"Consumer Class Actions in Defendants' Backyards: The Home-Field Advantage of Bristol-Myers Squibb"
In Bristol-Myers Squibb Co. v. Superior Court of California, San Francisco County
, decided in June 2017, the United States Supreme Court reversed the California Supreme Court’s decision to allow the state to exercise specific personal jurisdiction over BMS in a mass tort insofar as it involved non-California-residents’ claims (the claims of California residents were deemed subject to the court’s specific jurisdiction). As Justice Sotomayor noted in her dissent, this decision highly limited the ability of plaintiffs to consolidate their tort actions against a corporate defendant. As such, the Court effectively limited the reach of personal jurisdiction over a defendant in any state court in which the plaintiff’s injury did not “arise out of or relate to” the defendant’s contacts with that state.
Though not decided in the context of a class action, the BMS
decision has had lasting repercussions for consumers and other aggrieved individuals seeking to band together to bring class claims against corporate defendants. The reasoning is along the following: say Plaintiff A is a resident of Illinois, Plaintiff B is a resident of Indiana, and Defendant is a California corporation with its principal place of business in San Francisco. Pursuant to previously existing Supreme Court precedent, the only forum where a plaintiff could assert general jurisdiction over Defendant would be California. Defendant would also be subject to specific personal jurisdiction in Illinois with respect to Plaintiff A’s claims, and in Indiana with respect to Plaintiff B’s claims. However, there would be no
jurisdiction over Defendant in Illinois for Plaintiff B’s claims, nor in Indiana for Plaintiff A’s claims. This is deemed to be true even if the claims arise, say, from a defective product that was marketed and sold in the exact same way in both states.
The relevance to class actions should be obvious. Given that consumer class actions almost always involve goods or services that are targeted to the country, or even the world, at large, plaintiffs in class action lawsuits will either: (1) reside in multiple states, if there are multiple plaintiffs; or (2) seek to represent injured residents from other states with materially similar laws, if there is only one plaintiff. After BMS
, however, the only place where a plaintiff can successfully pursue a multi-state class action against a defendant is where the court has general jurisdiction, i.e.

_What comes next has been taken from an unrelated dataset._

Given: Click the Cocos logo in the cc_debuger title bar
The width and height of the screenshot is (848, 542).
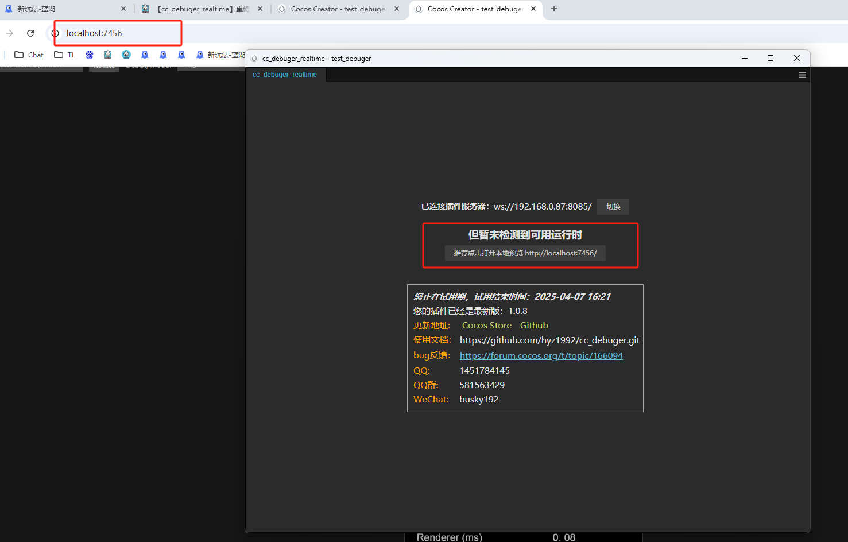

, the defendant’s backyard.
Though this outcome may be logical given the legal reasoning in BMS
, its practical implications are plainly detrimental to class action plaintiffs. Assuming a defendant is incorporated and located in a state where the law is unfavorable for class plaintiffs (which, setting aside other business concerns, would be plainly advisable for such defendants in a legal sense), that defendant is essentially immunized from large-scale civil liability. Plaintiffs, should they wish to pursue their consumer claims in their home fora, where the legislature has specifically crafted laws designed to protect its residents, must do so on a state-by-state basis – for a case that has nationwide implications, the only way for Plaintiffs to pursue claims in their own
backyards is to file 50 different lawsuits, creating an incredible burden on the court system and the litigants themselves.
, in the context of consumer class actions, is protecting against an illusory concern – that defendants will be “haled into court” in a forum with which they have no connection and have not “purposefully availed” themselves. But a defendant that sells the same product in the same way across the United States has directed its activity toward every
state, and would indeed unquestionably be subject to the court’s jurisdiction for that uniform course of conduct in a particular forum if only
that forum-resident plaintiff had sued, rather than multiple plaintiffs from multiple states.
We live in an ever more interconnected world. The judiciary is further burdened than it has ever been before. Yet the impact of BMS
, at least for class actions, is drawing essentially arbitrary distinctions across state lines, requiring the filing of more
actions rather than fewer, counteracting the very purpose of the class action vehicle itself. The only other option is to try to hold a misbehaving defendant responsible on its own, self-selected home field. If this happens to be a state that is unsympathetic to class actions or consumers generally, good luck.